Let’s be honest, moms. It’s hard to keep up with all those dates on the calendar, from family birthdays, party invites, sporting events, music recitals, and of course, all those holidays. I lose track so easily, and more often than not, I’m running around in a panic, sending belated cards along with an apology that I’m late once again.
This seems to be especially true for Father’s Day. I’m not sure what it is about Father’s Day. Perhaps since it tends to land near the end of the school year or the beginning of summer—it always seems to just sneak up on me.
I must admit, I’ve had my moments of cursing the person or persons (I mainly blame the card companies!) who created all of these darn holidays. There are times, though, when I am grateful someone thought to create a holiday just for fathers. It allows busy and forgetful moms like myself to actually pause for a few moments to appreciate the dads in our lives.
So here are a few reasons I appreciate the best father (and husband) that I know.
- He doesn’t sweat the small stuff. Sometimes it drives me crazy that he is so easy going and not easily wrapped up with worrying about the kids. I tend to worry about everything—are the kids getting enough vegetables to eat? Did they eat too much sugar today? Are they watching too much TV and will it impact their future success? If it weren’t for Jon to keep me from going to “crazy town”, the kids certainly wouldn’t be as well balanced as they are now.

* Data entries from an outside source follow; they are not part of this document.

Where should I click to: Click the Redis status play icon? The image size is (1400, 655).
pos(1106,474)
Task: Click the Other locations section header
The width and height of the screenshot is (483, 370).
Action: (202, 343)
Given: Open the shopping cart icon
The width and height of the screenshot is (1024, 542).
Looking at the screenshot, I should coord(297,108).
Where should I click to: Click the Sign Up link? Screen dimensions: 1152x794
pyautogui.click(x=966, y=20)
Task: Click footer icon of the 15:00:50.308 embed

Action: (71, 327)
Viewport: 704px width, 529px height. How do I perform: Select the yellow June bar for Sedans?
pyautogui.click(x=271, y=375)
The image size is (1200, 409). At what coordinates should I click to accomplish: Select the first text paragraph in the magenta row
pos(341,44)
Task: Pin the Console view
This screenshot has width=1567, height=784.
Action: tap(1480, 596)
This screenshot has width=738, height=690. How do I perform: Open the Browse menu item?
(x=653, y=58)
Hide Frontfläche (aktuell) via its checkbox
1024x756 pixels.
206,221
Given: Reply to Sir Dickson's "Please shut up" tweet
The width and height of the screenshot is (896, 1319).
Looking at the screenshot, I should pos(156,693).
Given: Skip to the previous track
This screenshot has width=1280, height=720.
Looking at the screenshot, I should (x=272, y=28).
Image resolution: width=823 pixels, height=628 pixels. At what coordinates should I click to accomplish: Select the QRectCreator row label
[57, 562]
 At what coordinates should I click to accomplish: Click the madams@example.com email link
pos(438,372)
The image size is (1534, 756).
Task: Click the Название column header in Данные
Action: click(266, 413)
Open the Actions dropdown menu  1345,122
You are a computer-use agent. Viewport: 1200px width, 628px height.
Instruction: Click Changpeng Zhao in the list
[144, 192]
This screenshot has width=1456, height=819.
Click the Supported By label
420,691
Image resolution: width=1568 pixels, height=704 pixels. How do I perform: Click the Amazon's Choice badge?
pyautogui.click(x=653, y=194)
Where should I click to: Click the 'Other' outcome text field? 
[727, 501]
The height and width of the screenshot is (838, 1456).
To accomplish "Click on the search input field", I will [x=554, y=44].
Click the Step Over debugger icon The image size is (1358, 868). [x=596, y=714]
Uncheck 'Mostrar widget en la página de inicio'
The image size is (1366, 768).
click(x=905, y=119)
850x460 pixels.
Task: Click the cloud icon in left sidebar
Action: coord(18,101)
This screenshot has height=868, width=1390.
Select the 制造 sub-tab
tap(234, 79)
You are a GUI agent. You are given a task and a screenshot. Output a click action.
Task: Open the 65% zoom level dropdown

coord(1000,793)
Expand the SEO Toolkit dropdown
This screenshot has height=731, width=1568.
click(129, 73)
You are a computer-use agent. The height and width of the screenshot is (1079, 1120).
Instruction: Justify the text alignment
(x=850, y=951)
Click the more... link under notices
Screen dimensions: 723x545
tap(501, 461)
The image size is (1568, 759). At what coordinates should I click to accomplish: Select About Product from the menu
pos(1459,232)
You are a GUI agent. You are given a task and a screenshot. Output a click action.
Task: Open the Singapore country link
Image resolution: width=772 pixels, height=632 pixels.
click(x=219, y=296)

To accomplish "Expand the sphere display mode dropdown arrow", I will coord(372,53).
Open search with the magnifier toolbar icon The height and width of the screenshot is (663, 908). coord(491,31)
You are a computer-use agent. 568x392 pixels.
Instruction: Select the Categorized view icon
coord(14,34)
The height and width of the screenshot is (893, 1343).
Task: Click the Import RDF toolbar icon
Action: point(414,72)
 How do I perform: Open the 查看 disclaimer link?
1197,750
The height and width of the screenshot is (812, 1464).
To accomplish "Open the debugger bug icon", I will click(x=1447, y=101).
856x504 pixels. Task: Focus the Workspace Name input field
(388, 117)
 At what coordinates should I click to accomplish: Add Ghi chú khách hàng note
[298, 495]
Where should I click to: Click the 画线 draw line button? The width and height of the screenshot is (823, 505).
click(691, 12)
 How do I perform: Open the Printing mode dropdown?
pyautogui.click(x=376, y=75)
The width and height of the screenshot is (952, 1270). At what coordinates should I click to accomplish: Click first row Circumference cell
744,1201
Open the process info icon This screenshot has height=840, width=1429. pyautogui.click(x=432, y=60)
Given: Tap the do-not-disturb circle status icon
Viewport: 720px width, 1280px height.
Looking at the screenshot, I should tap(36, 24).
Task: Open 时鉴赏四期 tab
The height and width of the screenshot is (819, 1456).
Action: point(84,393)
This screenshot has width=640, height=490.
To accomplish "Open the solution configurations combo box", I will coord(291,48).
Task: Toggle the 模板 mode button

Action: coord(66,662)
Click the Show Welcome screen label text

- He lets the kids take risks. I am very much a helicopter parent who likes taking the safe road, as much as possible. It’s been a challenge for me to let the kids play and explore independently, without being right there, by their side, every step of the day. While I may have never “loosened the rope”, Jon has allowed our kids to take the space they need to explore their independence and attempt adventurous things (within some boundaries, of course). I feel this is such an important life lesson for our children, and I’m so glad they are able to learn this from their dad.
- He dates his wife. It’s taken us a long time to get to a place where we are consistently having a date night, just for ourselves. At times after calculating our babysitter and entertainment costs, I ask him if we should take a break on date nights for a while. But he’s adamant and very protective about our date nights, for the sake of our marriage (and sanity). He takes care of setting up the babysitter and makes sure our kids know that we’re going on a date, and sometimes he refers to me as his girlfriend (which is cute). How is this related to being a good dad? It’s teaching our kids that they are not the center of the universe and that mommy and daddy are in a real, meaningful relationship and we are making a conscious effort to maintain it. He is setting a great example for our son on how to become a good husband, and for our daughters to see what a good husband looks like.
Those are just three of the many reasons why I appreciate my husband. I’m embarrassed to say that I don’t tell him enough how much I appreciate him and how great of a father he is to our children. But, I’m working on it and that’s what matters.